Copy out the listing below line for line, without changing anything.

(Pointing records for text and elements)
+ + + + +

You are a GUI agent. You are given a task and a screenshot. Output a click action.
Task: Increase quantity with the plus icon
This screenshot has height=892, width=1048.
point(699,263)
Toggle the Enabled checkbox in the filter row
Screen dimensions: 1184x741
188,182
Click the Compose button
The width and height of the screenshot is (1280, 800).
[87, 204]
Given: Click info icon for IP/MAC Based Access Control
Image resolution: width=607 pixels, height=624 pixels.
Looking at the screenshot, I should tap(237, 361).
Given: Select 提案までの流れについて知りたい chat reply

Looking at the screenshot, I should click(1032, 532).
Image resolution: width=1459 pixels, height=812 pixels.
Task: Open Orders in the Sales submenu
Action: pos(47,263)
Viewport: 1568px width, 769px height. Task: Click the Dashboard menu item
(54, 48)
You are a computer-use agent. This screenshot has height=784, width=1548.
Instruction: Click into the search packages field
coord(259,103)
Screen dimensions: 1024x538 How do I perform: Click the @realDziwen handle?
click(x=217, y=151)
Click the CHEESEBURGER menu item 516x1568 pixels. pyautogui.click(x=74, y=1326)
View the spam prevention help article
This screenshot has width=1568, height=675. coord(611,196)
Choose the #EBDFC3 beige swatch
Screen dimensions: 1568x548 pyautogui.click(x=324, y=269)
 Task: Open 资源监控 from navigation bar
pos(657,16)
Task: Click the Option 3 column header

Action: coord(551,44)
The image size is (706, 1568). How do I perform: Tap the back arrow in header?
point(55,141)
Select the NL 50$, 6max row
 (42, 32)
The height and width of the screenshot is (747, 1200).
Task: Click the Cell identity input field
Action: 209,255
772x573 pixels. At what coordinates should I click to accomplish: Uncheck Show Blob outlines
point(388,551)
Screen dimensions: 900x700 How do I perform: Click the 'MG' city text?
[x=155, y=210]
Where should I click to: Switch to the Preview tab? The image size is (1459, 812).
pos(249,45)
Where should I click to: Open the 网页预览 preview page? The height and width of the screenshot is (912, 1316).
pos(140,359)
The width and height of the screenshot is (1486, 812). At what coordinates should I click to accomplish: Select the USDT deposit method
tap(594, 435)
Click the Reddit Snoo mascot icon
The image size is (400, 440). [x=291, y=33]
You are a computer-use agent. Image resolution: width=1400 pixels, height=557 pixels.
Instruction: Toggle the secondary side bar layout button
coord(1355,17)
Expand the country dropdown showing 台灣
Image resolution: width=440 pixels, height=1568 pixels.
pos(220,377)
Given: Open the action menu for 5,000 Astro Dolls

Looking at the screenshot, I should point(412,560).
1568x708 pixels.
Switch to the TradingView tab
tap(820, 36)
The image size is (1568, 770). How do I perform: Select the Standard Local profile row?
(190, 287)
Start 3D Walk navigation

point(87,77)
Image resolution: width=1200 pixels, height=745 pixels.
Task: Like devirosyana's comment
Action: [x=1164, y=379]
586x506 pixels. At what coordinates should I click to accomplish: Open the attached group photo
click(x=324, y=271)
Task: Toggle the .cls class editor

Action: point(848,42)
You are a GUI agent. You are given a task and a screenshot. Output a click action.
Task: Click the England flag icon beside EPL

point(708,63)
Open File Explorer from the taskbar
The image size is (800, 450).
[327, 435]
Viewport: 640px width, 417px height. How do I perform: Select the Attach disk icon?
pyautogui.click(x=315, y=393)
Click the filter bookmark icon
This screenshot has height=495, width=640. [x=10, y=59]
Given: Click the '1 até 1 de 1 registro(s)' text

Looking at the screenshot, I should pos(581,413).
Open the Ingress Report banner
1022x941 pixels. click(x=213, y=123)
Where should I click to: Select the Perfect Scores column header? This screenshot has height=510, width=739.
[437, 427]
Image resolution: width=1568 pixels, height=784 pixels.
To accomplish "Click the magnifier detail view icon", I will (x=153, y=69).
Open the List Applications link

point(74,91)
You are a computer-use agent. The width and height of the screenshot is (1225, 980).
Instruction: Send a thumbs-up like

+ + + + +

Exercise output:
You are a GUI agent. You are given a task and a screenshot. Output a click action.
Task: Increase quantity with the plus icon
This screenshot has height=892, width=1048.
point(699,263)
Toggle the Enabled checkbox in the filter row
Screen dimensions: 1184x741
188,182
Click the Compose button
The width and height of the screenshot is (1280, 800).
[87, 204]
Given: Click info icon for IP/MAC Based Access Control
Image resolution: width=607 pixels, height=624 pixels.
Looking at the screenshot, I should tap(237, 361).
Given: Select 提案までの流れについて知りたい chat reply

Looking at the screenshot, I should click(1032, 532).
Image resolution: width=1459 pixels, height=812 pixels.
Task: Open Orders in the Sales submenu
Action: pos(47,263)
Viewport: 1568px width, 769px height. Task: Click the Dashboard menu item
(54, 48)
You are a computer-use agent. This screenshot has height=784, width=1548.
Instruction: Click into the search packages field
coord(259,103)
Screen dimensions: 1024x538 How do I perform: Click the @realDziwen handle?
click(x=217, y=151)
Click the CHEESEBURGER menu item 516x1568 pixels. pyautogui.click(x=74, y=1326)
View the spam prevention help article
This screenshot has width=1568, height=675. coord(611,196)
Choose the #EBDFC3 beige swatch
Screen dimensions: 1568x548 pyautogui.click(x=324, y=269)
 Task: Open 资源监控 from navigation bar
pos(657,16)
Task: Click the Option 3 column header

Action: coord(551,44)
The image size is (706, 1568). How do I perform: Tap the back arrow in header?
point(55,141)
Select the NL 50$, 6max row
 (42, 32)
The height and width of the screenshot is (747, 1200).
Task: Click the Cell identity input field
Action: 209,255
772x573 pixels. At what coordinates should I click to accomplish: Uncheck Show Blob outlines
point(388,551)
Screen dimensions: 900x700 How do I perform: Click the 'MG' city text?
[x=155, y=210]
Where should I click to: Switch to the Preview tab? The image size is (1459, 812).
pos(249,45)
Where should I click to: Open the 网页预览 preview page? The height and width of the screenshot is (912, 1316).
pos(140,359)
The width and height of the screenshot is (1486, 812). At what coordinates should I click to accomplish: Select the USDT deposit method
tap(594, 435)
Click the Reddit Snoo mascot icon
The image size is (400, 440). [x=291, y=33]
You are a computer-use agent. Image resolution: width=1400 pixels, height=557 pixels.
Instruction: Toggle the secondary side bar layout button
coord(1355,17)
Expand the country dropdown showing 台灣
Image resolution: width=440 pixels, height=1568 pixels.
pos(220,377)
Given: Open the action menu for 5,000 Astro Dolls

Looking at the screenshot, I should point(412,560).
1568x708 pixels.
Switch to the TradingView tab
tap(820, 36)
The image size is (1568, 770). How do I perform: Select the Standard Local profile row?
(190, 287)
Start 3D Walk navigation

point(87,77)
Image resolution: width=1200 pixels, height=745 pixels.
Task: Like devirosyana's comment
Action: [x=1164, y=379]
586x506 pixels. At what coordinates should I click to accomplish: Open the attached group photo
click(x=324, y=271)
Task: Toggle the .cls class editor

Action: point(848,42)
You are a GUI agent. You are given a task and a screenshot. Output a click action.
Task: Click the England flag icon beside EPL

point(708,63)
Open File Explorer from the taskbar
The image size is (800, 450).
[327, 435]
Viewport: 640px width, 417px height. How do I perform: Select the Attach disk icon?
pyautogui.click(x=315, y=393)
Click the filter bookmark icon
This screenshot has height=495, width=640. [x=10, y=59]
Given: Click the '1 até 1 de 1 registro(s)' text

Looking at the screenshot, I should pos(581,413).
Open the Ingress Report banner
1022x941 pixels. click(x=213, y=123)
Where should I click to: Select the Perfect Scores column header? This screenshot has height=510, width=739.
[437, 427]
Image resolution: width=1568 pixels, height=784 pixels.
To accomplish "Click the magnifier detail view icon", I will (x=153, y=69).
Open the List Applications link

point(74,91)
You are a computer-use agent. The width and height of the screenshot is (1225, 980).
Instruction: Send a thumbs-up like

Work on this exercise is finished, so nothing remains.